Task goal:
Find every line in the listing below that contains the word "coordinates", and copy each of those lines.

[Records from a collection]
———

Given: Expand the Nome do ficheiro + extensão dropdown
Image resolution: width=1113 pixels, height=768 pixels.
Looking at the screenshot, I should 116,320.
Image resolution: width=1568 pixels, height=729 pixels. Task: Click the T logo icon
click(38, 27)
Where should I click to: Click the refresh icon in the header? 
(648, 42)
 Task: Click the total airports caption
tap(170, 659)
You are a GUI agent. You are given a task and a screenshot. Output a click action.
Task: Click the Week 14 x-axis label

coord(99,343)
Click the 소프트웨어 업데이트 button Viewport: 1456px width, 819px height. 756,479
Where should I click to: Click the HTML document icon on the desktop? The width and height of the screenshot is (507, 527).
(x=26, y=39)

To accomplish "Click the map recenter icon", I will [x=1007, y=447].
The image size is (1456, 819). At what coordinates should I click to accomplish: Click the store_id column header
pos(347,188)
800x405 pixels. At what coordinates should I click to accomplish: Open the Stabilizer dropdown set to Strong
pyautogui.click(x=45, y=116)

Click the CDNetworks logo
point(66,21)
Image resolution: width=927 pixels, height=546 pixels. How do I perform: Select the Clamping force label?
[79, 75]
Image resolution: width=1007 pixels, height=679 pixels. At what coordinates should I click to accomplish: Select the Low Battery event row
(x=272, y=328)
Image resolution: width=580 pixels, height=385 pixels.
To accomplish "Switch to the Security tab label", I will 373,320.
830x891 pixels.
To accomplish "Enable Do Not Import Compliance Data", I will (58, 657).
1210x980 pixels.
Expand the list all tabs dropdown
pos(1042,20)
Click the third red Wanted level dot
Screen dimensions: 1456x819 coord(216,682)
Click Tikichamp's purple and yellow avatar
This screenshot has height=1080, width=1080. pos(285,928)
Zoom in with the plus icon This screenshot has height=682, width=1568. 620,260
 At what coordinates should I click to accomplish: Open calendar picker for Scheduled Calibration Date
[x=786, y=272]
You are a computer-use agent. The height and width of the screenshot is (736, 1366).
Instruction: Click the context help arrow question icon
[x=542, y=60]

———

Solution for this problem:
The image size is (1456, 819). At what coordinates should I click to accomplish: Click the store_id column header
800x405 pixels. At what coordinates should I click to accomplish: Open the Stabilizer dropdown set to Strong
Image resolution: width=1007 pixels, height=679 pixels. At what coordinates should I click to accomplish: Select the Low Battery event row
 At what coordinates should I click to accomplish: Open calendar picker for Scheduled Calibration Date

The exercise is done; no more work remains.